> **SHORT TASK**:
Return every line of the listing that contains the word "logo", matching case.
--- START OF PROVIDED ENTRIES ---
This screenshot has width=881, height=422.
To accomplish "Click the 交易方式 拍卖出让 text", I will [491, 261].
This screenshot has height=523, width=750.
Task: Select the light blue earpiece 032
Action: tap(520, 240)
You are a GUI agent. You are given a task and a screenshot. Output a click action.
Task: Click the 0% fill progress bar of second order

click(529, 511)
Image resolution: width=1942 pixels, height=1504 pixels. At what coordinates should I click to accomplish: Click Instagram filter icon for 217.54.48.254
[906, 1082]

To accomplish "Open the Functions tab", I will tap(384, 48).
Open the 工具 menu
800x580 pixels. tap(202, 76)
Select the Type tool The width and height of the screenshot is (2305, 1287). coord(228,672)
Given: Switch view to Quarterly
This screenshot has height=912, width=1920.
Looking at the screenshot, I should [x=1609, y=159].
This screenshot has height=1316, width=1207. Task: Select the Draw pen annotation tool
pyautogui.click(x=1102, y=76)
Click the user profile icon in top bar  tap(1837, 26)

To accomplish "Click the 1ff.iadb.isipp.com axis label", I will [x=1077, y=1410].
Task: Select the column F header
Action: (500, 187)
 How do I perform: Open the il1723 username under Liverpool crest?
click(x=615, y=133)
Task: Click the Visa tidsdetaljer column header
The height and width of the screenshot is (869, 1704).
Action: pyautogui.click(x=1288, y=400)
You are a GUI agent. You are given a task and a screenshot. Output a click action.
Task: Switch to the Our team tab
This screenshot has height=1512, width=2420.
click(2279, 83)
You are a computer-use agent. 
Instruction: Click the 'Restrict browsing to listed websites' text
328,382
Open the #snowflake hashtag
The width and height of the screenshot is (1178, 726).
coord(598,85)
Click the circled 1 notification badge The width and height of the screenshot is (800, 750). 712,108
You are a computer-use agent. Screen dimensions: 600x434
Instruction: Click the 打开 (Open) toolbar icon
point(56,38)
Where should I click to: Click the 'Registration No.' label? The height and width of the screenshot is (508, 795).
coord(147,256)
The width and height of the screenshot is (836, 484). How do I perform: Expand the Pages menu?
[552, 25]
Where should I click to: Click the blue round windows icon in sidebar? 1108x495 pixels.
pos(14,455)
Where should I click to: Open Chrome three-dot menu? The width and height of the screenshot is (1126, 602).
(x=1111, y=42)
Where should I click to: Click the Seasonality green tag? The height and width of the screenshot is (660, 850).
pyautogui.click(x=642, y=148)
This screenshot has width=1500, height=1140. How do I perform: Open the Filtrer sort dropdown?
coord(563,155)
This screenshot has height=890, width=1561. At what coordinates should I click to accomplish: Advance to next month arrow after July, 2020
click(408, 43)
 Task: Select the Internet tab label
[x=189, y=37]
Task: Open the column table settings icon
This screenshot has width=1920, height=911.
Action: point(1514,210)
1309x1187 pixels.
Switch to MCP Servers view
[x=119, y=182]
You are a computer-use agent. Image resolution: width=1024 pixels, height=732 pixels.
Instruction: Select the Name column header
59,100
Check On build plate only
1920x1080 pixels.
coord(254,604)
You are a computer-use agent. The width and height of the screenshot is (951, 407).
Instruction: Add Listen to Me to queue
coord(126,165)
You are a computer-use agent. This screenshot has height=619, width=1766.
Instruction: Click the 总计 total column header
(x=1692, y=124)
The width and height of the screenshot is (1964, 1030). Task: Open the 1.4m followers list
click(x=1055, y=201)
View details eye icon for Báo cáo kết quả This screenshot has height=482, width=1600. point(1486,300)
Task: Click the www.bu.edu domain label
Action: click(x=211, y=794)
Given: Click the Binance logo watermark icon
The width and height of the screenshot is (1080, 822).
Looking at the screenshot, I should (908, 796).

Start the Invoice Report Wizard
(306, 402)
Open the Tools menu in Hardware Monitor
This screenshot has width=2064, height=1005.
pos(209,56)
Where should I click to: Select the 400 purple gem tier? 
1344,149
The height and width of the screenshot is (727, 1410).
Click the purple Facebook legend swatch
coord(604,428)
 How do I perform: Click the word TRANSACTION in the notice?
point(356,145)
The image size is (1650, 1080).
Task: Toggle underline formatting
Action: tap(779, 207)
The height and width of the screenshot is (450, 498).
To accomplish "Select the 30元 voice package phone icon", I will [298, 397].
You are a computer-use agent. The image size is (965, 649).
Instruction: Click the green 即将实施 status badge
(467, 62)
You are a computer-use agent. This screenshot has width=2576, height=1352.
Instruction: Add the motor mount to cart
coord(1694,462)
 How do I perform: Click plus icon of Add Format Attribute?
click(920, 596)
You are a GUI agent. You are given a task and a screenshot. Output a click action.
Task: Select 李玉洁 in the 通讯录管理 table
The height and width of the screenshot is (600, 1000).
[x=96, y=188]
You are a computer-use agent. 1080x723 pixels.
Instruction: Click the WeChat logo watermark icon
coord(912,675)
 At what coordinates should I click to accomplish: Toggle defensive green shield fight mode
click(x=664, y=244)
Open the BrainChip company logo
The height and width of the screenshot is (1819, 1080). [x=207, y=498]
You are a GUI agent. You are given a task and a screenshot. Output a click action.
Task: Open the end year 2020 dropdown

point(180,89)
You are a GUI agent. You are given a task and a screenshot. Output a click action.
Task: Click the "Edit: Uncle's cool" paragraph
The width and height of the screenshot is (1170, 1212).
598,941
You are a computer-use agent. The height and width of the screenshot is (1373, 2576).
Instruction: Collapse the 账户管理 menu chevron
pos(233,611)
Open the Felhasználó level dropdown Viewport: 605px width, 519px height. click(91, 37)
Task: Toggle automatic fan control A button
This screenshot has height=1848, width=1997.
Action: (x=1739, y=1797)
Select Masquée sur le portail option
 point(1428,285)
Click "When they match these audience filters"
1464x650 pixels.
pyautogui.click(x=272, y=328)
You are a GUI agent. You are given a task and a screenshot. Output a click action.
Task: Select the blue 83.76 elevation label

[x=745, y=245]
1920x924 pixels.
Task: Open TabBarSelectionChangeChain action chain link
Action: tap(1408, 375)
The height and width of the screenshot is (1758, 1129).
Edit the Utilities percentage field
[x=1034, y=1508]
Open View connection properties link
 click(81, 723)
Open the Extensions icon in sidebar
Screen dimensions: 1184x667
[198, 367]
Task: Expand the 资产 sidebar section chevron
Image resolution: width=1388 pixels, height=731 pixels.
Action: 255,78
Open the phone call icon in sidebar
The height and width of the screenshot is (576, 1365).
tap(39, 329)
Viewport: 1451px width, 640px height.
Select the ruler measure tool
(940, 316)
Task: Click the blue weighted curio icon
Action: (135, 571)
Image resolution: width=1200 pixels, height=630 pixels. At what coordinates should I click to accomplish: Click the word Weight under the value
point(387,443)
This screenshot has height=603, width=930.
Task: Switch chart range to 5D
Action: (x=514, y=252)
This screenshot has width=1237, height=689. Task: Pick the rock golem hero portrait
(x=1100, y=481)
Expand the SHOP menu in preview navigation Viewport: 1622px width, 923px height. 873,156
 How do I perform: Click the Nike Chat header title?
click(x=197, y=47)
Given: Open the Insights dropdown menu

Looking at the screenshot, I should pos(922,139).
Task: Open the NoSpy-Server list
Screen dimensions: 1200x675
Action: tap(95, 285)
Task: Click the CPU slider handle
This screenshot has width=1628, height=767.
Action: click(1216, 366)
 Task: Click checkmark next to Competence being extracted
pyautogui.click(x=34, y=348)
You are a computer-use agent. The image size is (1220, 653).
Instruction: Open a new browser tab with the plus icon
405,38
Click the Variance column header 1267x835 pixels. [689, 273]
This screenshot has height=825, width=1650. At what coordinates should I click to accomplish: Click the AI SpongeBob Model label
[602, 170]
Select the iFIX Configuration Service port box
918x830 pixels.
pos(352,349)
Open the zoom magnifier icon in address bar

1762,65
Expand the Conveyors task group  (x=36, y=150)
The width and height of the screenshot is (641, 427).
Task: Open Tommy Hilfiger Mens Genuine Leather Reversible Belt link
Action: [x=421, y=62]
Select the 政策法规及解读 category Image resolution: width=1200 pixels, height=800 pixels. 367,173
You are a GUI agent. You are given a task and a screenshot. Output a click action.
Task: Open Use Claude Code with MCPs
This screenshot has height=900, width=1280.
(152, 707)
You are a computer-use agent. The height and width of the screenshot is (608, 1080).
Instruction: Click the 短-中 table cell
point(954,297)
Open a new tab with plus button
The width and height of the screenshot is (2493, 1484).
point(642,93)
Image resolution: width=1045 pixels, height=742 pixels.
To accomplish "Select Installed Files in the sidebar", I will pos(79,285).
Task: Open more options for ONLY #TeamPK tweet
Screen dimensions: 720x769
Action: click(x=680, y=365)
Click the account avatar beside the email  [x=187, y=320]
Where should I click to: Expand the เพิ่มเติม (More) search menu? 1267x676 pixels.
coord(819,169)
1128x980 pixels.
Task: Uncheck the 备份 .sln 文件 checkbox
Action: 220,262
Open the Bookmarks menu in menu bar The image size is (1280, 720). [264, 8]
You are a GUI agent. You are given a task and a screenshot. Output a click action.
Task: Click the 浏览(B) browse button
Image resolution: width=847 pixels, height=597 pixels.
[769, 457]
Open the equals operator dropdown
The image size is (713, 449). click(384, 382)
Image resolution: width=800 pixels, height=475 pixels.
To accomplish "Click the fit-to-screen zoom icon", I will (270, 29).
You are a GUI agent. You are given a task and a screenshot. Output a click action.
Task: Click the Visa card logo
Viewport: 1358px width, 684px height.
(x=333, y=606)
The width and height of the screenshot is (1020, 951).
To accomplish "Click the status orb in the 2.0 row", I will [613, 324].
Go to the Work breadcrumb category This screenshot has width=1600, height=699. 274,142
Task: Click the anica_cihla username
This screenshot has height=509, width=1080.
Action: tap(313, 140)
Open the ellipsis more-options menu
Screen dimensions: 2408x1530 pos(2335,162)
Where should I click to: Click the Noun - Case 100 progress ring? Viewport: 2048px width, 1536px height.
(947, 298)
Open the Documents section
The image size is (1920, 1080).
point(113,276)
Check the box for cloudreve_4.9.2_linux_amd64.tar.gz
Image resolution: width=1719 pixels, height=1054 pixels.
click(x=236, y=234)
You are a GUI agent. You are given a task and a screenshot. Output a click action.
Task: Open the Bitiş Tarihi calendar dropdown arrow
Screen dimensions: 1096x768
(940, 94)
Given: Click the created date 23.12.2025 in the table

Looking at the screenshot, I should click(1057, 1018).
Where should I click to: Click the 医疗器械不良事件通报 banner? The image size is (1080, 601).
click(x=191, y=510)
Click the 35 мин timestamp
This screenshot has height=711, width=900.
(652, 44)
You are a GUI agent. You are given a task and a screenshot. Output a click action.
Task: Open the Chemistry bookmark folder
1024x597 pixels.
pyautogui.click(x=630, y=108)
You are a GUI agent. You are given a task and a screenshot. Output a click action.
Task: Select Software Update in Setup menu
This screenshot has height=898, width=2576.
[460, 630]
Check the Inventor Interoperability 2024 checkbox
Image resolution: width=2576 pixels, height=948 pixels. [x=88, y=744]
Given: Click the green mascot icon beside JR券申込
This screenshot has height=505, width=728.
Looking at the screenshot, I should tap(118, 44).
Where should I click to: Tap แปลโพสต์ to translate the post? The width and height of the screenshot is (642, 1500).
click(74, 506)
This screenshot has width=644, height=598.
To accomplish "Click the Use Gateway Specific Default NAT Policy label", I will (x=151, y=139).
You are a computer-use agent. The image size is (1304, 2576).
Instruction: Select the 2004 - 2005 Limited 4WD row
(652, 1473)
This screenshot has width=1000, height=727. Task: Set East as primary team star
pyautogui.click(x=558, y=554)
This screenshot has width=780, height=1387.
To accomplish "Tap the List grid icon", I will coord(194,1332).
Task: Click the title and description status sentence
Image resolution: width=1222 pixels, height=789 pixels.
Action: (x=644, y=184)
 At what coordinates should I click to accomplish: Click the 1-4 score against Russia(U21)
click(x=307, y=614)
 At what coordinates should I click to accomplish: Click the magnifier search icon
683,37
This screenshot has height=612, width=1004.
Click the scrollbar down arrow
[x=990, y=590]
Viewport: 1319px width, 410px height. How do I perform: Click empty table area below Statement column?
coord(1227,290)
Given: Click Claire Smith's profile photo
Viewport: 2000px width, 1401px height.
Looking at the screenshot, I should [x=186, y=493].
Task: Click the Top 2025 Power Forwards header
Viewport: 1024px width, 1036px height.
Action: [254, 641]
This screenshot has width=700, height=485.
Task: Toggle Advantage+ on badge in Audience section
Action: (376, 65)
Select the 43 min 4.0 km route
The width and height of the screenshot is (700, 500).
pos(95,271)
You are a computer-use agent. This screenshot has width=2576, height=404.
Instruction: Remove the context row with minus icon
--- END OF PROVIDED ENTRIES ---
> **SOLUTION TO THIS EXERCISE**:
Given: Click the Binance logo watermark icon
Instruction: Click the WeChat logo watermark icon
Open the BrainChip company logo
Task: Click the Visa card logo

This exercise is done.